(Stored data entries)

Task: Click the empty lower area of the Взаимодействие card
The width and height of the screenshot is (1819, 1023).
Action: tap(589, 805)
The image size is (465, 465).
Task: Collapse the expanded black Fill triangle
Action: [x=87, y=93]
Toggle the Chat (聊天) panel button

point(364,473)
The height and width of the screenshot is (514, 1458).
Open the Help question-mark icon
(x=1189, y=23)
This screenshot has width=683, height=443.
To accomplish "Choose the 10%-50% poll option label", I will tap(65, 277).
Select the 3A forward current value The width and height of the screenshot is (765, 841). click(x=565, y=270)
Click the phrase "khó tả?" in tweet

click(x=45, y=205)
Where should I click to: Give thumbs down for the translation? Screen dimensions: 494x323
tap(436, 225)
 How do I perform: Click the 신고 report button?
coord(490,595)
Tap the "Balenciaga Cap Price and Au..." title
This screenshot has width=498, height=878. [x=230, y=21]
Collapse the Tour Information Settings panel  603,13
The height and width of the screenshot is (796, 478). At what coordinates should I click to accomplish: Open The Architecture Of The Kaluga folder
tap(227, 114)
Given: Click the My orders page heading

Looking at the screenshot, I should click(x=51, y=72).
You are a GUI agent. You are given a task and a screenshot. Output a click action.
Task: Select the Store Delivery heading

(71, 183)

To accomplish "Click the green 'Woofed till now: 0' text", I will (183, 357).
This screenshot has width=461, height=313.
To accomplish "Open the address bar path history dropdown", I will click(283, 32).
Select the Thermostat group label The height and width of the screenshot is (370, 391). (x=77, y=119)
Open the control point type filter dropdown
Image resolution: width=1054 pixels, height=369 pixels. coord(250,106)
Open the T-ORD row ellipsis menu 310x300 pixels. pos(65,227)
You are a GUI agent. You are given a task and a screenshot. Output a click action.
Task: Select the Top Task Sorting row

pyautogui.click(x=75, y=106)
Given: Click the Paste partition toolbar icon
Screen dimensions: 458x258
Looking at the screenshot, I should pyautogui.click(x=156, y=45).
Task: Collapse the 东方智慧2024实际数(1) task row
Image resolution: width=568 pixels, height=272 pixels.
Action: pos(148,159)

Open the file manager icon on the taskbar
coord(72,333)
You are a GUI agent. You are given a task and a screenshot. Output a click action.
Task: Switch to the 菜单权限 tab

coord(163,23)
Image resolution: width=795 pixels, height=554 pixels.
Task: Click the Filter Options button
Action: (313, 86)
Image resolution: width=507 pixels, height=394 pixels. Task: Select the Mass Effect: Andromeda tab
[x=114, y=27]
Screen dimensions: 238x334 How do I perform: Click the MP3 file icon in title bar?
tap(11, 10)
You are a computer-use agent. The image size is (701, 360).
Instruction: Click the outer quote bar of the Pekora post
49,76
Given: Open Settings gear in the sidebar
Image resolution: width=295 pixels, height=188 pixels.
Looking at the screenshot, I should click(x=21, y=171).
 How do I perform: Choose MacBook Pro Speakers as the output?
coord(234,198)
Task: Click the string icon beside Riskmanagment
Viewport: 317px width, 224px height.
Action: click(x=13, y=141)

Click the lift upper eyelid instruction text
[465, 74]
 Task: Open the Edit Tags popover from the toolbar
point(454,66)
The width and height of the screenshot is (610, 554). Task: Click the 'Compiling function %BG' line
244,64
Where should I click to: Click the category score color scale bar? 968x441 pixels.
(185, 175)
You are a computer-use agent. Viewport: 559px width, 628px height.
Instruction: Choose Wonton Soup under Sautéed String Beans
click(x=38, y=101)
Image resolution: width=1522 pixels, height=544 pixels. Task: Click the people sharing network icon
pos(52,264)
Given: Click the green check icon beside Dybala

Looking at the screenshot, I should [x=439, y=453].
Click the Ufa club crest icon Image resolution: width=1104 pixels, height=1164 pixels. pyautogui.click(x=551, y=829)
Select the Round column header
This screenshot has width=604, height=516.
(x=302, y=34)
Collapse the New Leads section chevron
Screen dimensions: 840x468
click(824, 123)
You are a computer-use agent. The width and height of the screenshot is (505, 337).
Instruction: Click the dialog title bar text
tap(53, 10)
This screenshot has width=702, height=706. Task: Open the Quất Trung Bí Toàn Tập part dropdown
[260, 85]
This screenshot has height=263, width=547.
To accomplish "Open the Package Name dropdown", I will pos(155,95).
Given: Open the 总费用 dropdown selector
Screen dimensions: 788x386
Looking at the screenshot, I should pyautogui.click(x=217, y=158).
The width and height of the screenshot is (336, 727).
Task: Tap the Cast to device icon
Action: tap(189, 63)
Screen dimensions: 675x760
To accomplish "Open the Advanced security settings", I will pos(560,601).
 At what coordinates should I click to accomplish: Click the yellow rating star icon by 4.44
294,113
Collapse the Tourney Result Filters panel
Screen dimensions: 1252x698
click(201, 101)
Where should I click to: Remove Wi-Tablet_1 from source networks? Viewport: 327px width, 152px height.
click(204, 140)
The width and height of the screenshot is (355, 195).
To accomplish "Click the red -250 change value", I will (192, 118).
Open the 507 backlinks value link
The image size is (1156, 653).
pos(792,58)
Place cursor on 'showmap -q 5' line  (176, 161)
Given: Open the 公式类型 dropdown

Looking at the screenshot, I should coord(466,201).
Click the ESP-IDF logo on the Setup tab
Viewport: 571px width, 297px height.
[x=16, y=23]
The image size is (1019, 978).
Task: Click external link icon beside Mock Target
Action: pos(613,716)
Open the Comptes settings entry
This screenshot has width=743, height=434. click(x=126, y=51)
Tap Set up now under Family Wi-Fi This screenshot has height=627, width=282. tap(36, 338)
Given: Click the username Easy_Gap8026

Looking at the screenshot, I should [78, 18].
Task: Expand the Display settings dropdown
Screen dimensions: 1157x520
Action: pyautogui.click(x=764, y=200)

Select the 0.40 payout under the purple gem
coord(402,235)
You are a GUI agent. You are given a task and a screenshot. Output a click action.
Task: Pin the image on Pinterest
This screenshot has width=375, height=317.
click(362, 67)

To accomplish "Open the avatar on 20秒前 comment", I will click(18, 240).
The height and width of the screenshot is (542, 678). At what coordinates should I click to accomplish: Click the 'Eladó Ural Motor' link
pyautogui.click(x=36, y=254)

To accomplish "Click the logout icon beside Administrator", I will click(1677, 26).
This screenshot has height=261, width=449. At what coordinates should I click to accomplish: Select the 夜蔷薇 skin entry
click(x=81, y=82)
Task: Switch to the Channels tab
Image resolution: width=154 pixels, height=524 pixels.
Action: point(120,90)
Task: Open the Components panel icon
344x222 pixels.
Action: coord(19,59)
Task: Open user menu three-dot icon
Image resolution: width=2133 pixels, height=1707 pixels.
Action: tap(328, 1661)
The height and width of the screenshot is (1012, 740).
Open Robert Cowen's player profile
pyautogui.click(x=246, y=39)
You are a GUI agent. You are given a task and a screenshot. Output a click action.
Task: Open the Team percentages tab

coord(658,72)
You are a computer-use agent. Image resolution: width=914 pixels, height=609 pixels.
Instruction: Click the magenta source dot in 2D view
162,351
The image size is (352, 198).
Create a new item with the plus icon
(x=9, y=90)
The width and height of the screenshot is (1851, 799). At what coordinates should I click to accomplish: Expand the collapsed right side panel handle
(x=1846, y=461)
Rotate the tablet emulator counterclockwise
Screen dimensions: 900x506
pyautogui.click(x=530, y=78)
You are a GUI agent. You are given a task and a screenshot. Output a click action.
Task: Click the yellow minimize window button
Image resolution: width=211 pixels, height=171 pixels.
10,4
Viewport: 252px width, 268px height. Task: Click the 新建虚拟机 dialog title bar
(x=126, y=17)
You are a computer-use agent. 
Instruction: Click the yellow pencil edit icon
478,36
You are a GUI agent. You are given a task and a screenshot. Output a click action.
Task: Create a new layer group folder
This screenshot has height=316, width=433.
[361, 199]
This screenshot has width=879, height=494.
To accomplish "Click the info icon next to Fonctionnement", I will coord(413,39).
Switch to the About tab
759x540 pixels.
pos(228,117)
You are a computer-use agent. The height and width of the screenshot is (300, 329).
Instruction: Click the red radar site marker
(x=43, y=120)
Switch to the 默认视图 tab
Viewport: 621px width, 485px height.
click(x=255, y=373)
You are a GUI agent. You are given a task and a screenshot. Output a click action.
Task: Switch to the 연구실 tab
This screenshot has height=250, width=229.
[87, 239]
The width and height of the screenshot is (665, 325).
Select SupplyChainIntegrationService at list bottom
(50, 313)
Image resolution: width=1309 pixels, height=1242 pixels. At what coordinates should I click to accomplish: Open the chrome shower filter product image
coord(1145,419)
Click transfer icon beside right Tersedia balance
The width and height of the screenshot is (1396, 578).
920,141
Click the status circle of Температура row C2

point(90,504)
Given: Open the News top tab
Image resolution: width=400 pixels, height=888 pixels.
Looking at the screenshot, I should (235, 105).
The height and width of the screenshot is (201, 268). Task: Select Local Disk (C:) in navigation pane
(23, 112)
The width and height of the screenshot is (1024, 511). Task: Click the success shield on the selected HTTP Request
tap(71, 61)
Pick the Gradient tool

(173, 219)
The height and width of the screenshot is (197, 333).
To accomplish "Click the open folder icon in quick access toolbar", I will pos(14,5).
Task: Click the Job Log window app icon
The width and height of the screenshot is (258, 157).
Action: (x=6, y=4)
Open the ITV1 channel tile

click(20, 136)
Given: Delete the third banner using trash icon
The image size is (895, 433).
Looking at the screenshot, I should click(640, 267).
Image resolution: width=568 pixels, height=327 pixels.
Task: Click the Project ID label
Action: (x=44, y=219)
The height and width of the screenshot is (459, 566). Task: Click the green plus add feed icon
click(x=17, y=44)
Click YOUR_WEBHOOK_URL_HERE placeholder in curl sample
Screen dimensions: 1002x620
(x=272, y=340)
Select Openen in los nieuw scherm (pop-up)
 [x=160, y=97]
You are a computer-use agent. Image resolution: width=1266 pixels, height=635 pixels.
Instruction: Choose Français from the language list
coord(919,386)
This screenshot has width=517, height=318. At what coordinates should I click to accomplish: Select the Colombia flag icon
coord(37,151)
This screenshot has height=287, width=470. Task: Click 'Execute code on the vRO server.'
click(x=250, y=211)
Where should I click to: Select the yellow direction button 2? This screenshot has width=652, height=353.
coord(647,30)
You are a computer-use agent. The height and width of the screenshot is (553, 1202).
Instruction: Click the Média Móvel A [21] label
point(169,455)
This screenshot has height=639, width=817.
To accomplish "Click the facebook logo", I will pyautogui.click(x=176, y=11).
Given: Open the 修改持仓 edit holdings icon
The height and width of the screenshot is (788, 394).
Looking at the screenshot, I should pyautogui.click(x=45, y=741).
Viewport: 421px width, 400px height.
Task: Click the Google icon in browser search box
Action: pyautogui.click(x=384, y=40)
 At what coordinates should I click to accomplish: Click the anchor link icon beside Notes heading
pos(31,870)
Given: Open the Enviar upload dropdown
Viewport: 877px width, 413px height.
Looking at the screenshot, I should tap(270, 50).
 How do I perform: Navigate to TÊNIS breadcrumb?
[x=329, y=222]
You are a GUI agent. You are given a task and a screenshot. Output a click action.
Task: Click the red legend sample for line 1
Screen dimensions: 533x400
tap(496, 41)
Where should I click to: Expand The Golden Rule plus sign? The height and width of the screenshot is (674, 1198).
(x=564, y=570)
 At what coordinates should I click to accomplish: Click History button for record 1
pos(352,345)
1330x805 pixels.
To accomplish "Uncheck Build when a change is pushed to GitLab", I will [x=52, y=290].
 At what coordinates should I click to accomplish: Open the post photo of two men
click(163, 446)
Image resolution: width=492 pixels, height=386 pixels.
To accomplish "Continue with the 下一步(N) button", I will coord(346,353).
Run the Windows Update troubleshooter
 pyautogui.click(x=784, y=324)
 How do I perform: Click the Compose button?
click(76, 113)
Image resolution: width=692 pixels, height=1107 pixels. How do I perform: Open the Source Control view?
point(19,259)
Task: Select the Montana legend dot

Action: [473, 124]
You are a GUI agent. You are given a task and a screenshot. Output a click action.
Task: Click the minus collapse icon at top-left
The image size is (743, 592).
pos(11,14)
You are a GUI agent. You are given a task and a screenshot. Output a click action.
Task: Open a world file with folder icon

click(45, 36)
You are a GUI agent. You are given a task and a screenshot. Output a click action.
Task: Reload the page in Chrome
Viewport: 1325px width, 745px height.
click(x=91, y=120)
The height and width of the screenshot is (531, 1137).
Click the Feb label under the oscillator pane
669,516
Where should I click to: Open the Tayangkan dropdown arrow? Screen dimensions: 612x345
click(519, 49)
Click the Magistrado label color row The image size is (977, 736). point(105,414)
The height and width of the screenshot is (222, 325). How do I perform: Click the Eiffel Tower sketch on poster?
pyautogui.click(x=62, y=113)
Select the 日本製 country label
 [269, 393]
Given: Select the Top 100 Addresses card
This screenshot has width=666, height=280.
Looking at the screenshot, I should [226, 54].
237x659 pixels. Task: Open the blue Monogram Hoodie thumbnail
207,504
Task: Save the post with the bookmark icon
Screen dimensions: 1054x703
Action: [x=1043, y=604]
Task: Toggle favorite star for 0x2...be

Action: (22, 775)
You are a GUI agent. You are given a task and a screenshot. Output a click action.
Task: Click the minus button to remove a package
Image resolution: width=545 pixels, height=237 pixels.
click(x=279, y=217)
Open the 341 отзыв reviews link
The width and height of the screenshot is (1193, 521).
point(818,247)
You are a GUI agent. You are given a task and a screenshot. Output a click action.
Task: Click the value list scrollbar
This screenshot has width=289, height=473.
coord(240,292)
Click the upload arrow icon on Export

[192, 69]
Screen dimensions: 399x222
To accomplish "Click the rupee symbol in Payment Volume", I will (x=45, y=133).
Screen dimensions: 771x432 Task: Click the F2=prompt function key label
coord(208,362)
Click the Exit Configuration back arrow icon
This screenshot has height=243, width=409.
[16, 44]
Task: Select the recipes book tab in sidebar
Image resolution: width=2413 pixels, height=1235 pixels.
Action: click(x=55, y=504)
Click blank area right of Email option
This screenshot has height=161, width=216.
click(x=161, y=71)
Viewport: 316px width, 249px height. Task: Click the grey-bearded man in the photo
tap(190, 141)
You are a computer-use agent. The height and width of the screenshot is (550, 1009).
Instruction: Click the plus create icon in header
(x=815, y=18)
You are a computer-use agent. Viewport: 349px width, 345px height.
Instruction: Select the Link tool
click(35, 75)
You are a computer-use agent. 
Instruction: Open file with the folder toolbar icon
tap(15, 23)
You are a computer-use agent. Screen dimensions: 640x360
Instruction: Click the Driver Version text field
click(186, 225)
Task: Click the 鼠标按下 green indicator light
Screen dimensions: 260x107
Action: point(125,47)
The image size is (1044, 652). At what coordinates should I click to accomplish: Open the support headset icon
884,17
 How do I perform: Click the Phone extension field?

How to complete this task ▸ When a line in the records above contains the word "menu", copy it.

Task answer ▸
Open the T-ORD row ellipsis menu 310x300 pixels. pos(65,227)
Task: Open user menu three-dot icon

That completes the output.